Damon Gough, better known as Badly Drawn Boy, is clearly not happy. The Horse and Jockey in Manchester’s Chorlton Green has a somewhat ‘temperamental’ cigarette machine that is enjoying one of its more unpredictable days, so Gough has had to trudge around the corner to replenish his supply of Marlboros.

On his return, he’s clearly piqued, ?but then as a Manchester City supporter he’s on first-name terms with both disappointment and frustration.

A Blue man and boy, Gough appeared set for a football career when he attended trials at – shock horror – Manchester United in the late-'80s, but his heart was never really in it.

“I hated it because I had no mates around and it was very militarised there,” he laughs. “But I was 18 at that point and my love affair with playing had waned a bit by then anyway.”

His romance with City began some years earlier. “My mum’s side of the family were Irish immigrants and she grew up in Manchester and lived in Rusholme,” he says as a waft of smoke trails off into the air.

“I lived in Bolton as a kid but I always remember there being a distinct, different feel to Manchester. I always had a romantic notion of the city as I was growing up.

"IT'S INHERENT THAT YOU HATE MAN UNITED"

“I think I became a City fan based on those nostalgic memories of going to my gran’s near Maine Road as a kid.

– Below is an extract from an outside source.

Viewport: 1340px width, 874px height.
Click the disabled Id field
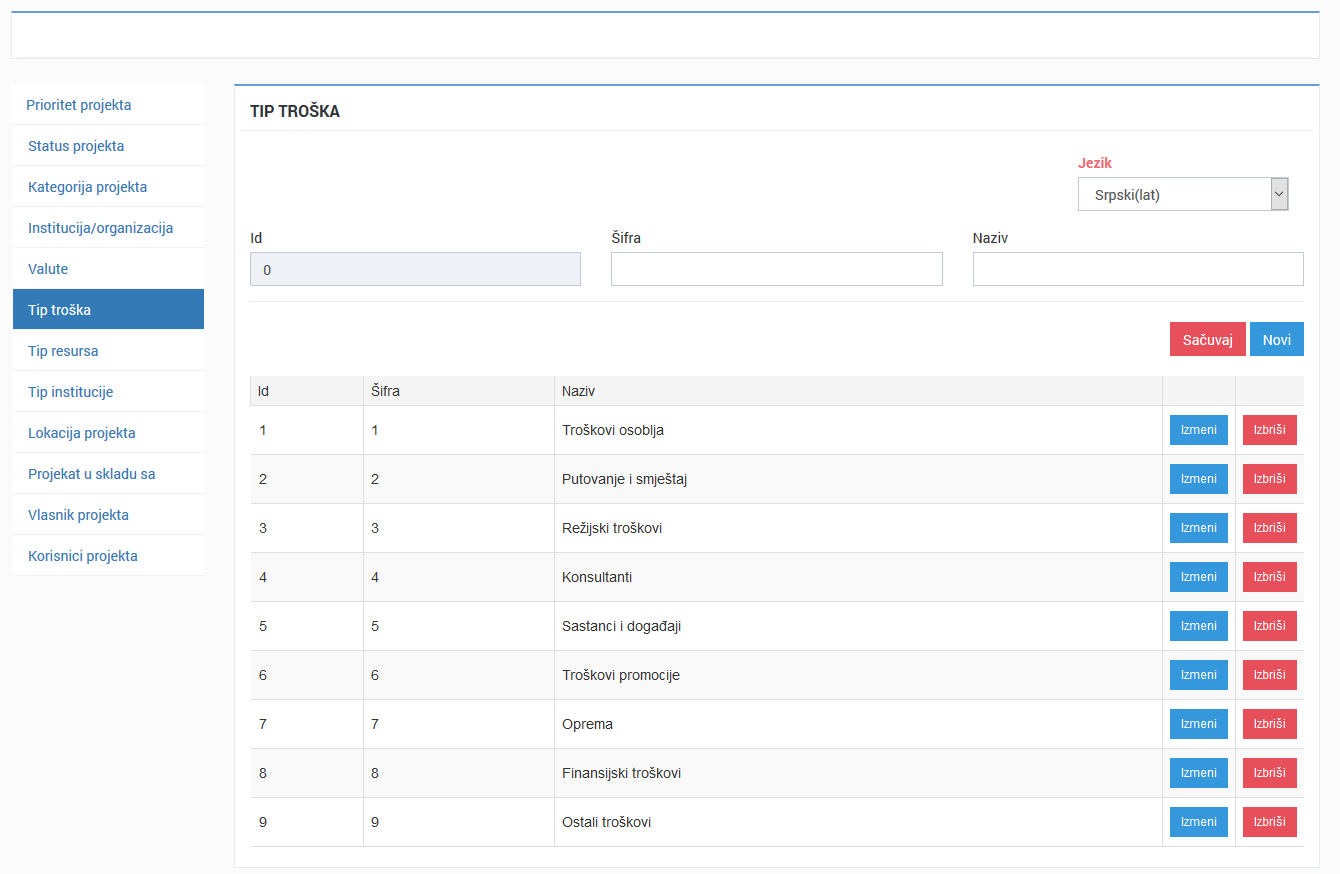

My mum’s always been a City fan and growing up in Bolton, it’s inherent that you hate Man United anyway.

“I hate saying that and I’d always root for them in Europe but City always felt like the underdog, plus the memories of my childhood attached me to what City are ?all about. They’ve always represented the real Manchester.”

Like City, Gough has established himself as a well-loved, if arguably under-achieving, Northern institution.

His Mercury Prize-winning debut The Hour of Bewilderbeast was followed by the soundtrack for the film version of Nick Hornby’s About A Boy, Have You Fed The Fish? and his latest set, One Plus One Is One, released in July last year. And just as his music belies his love for the past, so does his love for City.

“I can remember the ’70s football more vividly than I can the ’80s or ’90s,” says ?the Boy, who’s now 35.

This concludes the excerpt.